[OpenAFS-port-darwin] AFS as OS X home directory

Phil.Moore@morganstanley.com Phil.Moore@morganstanley.com
Wed, 4 Dec 2002 10:27:42 -0500


>>>>> "Steve" == Steve Lidie <sol0@Lehigh.EDU> writes:

Steve> Apologies is this is off-topic. I have AFS running on OS X
Steve> 10.2.2, with MIT krb authentication to our AFS servers and
Steve> directory access to our LDAP server for user home directory
Steve> information.  This works great, and any AFS user can login in a
Steve> manner identical to our AIX and IRIX workstations.  I have 2
Steve> problems, one is a show-stopper.

Steve> Any OS X file dialog wants to show a directory tree of all
Steve> mounted volumes, so showing our AFS home space with 10K+ users
Steve> takes several minutes.  Is there a way to customize OS X to not
Steve> do this, or perhaps start the display at the current working
Steve> directory?

If you have a directory with 10K+ AFS volume mount points, then the
MacOS Finder isn't the only application that going to suffer from
performance problems when you attempt to list this directory.

This isn't a new problem in the world of distributed filesystems,
either.  Traditionally, the UFS filesystem directory hashing algorithm
always performed *very* poorly for large number of directpry entries,
and this is why large enterprises have typically hashed the user
namespace in some way to add directory structure, and keep the number
of entries in a single directory to a minumum.

Here at Morgan Stanley, we have as many as 30,000 potential users, and
a single directory just wouldn't scale.  In our AFS namespace, we
chose to hash the names on the first initial, so my home directory is
in:

    /ms/user/w/wpm

But even that has proven to be a bit too much, as some of the single
letter directory have several 1000 entries, and they still can be slow
to list.   In the future, I want to change the namespace to hash on
the first *two* chars as follows:

    /ms/user/w/wp/wpm

This is less ashetically pleasing, but too bad -- it scales better,
and its deterministic (and I know I'll get my way :-P)
──────────────────────────────
**Brief:**
Continue the mailing-list reply about hashing AFS home directory names, picking up after its last sentence.
──────────────────────────────
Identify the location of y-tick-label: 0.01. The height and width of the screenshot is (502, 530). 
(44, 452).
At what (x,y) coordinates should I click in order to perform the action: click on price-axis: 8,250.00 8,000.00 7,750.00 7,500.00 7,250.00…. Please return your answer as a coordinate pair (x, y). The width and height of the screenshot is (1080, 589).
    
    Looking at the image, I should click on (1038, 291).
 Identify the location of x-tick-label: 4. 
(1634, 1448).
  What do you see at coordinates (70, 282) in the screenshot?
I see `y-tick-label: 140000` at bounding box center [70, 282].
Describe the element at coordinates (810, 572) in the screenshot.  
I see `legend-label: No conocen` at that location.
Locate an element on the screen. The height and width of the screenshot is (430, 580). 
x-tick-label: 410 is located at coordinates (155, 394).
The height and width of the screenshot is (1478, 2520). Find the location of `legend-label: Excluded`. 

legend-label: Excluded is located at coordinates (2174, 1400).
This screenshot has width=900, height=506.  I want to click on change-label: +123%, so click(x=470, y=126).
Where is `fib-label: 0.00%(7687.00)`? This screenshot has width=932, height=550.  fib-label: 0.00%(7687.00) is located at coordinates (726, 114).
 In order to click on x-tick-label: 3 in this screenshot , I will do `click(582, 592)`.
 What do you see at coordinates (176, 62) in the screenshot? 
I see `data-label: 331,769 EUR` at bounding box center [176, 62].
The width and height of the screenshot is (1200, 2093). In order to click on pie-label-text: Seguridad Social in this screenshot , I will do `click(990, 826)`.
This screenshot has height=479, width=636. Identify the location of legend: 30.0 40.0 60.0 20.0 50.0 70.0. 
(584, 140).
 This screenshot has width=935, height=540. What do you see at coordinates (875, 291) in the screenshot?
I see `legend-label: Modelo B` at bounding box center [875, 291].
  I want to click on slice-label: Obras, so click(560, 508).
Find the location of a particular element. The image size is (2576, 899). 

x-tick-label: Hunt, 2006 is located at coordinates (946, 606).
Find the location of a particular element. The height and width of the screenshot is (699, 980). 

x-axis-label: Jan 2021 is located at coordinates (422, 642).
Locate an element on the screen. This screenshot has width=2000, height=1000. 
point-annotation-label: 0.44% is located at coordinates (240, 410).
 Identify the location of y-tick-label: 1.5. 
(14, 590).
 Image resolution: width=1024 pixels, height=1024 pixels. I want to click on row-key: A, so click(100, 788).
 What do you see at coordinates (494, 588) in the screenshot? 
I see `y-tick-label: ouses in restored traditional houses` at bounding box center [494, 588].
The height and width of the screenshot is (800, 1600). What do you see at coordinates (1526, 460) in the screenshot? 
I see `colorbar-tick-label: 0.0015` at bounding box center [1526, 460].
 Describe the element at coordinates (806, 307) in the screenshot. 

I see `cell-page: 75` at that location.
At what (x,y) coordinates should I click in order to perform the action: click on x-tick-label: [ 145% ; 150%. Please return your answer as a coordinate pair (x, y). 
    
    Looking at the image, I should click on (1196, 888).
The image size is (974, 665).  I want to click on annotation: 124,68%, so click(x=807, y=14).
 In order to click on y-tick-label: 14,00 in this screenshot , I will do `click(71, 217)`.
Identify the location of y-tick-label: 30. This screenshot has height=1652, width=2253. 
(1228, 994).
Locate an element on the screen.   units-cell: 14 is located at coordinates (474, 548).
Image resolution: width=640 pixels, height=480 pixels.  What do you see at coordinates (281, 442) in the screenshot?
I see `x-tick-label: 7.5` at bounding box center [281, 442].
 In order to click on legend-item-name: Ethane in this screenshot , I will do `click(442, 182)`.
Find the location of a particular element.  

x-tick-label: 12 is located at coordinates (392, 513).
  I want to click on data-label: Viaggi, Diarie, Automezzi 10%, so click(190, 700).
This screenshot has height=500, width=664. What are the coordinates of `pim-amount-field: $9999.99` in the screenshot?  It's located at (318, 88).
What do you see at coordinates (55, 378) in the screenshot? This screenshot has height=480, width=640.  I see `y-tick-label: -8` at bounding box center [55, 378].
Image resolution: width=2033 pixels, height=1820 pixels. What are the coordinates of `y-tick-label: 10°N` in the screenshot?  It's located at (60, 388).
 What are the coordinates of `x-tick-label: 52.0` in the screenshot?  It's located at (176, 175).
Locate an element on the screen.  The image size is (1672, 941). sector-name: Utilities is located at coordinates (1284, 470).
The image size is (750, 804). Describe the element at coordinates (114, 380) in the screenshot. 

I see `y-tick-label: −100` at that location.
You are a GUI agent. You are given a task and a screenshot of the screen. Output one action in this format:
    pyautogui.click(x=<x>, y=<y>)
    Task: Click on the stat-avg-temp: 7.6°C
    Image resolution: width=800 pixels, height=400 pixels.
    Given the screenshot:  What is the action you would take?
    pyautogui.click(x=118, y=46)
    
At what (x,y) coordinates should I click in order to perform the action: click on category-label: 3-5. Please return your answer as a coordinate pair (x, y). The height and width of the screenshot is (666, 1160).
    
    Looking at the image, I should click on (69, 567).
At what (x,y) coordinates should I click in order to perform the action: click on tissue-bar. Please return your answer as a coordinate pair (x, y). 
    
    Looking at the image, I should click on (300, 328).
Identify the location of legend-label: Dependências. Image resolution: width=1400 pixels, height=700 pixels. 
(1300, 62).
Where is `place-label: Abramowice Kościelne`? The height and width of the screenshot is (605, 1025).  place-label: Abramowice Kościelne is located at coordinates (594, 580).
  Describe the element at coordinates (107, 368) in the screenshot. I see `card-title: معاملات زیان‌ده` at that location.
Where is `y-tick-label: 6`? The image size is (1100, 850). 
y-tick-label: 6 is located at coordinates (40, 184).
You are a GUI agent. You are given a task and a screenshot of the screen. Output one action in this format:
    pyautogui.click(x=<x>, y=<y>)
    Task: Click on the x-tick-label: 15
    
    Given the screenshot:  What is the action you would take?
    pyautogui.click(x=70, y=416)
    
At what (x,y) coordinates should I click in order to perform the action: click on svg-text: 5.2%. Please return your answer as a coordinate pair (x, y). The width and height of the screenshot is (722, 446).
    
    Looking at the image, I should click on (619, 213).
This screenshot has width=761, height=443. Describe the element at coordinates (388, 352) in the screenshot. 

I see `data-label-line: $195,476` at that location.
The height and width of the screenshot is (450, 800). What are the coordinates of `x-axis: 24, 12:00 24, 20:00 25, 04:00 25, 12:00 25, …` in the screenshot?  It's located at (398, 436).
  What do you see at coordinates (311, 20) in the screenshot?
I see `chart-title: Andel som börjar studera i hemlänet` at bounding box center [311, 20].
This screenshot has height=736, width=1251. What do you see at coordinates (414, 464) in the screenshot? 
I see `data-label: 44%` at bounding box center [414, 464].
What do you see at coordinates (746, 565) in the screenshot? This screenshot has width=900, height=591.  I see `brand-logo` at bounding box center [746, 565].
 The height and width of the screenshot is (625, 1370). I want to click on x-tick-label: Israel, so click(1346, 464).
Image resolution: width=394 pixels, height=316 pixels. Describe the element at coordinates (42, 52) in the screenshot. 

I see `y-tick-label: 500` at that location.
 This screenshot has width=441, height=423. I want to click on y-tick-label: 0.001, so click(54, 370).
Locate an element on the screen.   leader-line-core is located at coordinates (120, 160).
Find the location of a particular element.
──────────────────────────────
**Written response:**
But, there's another bit of administrative cleverness that might help
you.  If you really want to preserve the flat *directory* namespace
for users, then you can easily do so, and still hash things in the
scalable fashion I suggest above (and I would recommend to go straight
to a 2-level hash, as my second example shows).

Create your actual user mount points on:

    /afs/mycell/user/n/na/name

but give them a convenience symlink:

    /afs/mycell/user/name -> n/na/name

Do NOT use another mount point, or you'll still have the Finder Column
View and the Aqua File Diagog's wedging on a directory full of mount
points.  If that directory is full of symlinks, then you'll see a
folder full of "aliases" (not technically the same as a MacOS alias,
but they look the same in the Finder and the Dialog box), and the
listing will be very fast.

Listing a directory/folder such as /afs/mycell/user/n/na will still be
a tad slow, since you'll have a lot of mount points in those single
directories, but you'll have a far more manageable number, and the
interactive response time should be acceptable to your users.